I can try different software configurations, but I tested older Kernel/Driver combinations and it didn’t work either.

Help is appreciated, because I can’t make use of this expensive piece of hardware in it’s current state.
nvidia-bug-report.log (266 KB)

The bug report you attached was generated while you where using the iGPU, please switch to nvidia and run nvidia-bug-report.sh again.
BTW, you dmesg shows a problem with your wifi (lots of kernel oopses due to iwlwifi) and probably a power management problem.
Edit: maybe go back to a 4.4 kernel to have a conservative setup.
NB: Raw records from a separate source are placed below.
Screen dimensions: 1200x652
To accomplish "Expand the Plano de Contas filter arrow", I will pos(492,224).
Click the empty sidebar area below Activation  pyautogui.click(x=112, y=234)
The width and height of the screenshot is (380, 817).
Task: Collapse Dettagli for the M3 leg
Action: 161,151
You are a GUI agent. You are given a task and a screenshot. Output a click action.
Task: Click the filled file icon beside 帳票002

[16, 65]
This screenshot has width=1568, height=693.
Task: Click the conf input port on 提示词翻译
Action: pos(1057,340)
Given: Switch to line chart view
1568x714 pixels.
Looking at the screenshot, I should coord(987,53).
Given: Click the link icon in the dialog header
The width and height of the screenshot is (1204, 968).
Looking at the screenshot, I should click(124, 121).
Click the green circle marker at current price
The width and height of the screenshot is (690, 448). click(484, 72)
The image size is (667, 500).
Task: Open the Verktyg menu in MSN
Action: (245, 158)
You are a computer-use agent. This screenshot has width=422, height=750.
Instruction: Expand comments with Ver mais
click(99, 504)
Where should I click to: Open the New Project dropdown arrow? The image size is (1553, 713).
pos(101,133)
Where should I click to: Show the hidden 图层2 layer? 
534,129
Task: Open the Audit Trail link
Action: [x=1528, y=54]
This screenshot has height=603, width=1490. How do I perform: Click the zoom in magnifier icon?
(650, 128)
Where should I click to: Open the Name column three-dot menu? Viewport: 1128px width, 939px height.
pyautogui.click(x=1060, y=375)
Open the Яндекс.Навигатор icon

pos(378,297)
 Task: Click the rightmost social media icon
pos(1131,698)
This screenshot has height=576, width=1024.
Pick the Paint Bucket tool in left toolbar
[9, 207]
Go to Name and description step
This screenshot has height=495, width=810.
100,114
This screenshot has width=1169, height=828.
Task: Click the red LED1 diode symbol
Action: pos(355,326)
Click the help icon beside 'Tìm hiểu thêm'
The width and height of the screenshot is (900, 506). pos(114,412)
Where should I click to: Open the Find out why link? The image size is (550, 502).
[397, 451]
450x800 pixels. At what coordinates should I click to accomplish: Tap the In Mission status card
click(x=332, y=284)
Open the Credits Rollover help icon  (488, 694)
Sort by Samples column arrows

I’m sorry for attaching the wrong logfile. Here is the new one…

I will try more (even older kernels like 4.4 in the next few days). But I can tell you, WiFi is working. At least I can connect to an access point and get decent data rates. I didn’t try more sophisticated modes.
nvidia-bug-report.log (584 KB)

i have the same Problem with ubuntu 16.04 / 4.10 / 381.22 / dell precision 7520

@repzion_isnogood: the new logs look fine regarding iwlwifi, maybe just a one-time hickup. On the downside, they don’t give a clue what is going wrong concerning the dGPU. Which drivers did you try so far, 375,378?
Can you please unmark my answer if that’s possible? Seeing ‘Answer accepted’ anybody would think your problem has been resolved.
Unrelated to this, is it possible to suspend and resume while switched to nvidia?

@kred: please also run nvidia-bug-report.sh and attach output while switched to nvidia.

Since both of you are running quite new Quadros, it seems to me this is a driver bug so it is important to try every driver instance from 375 on to rule out a possible regression.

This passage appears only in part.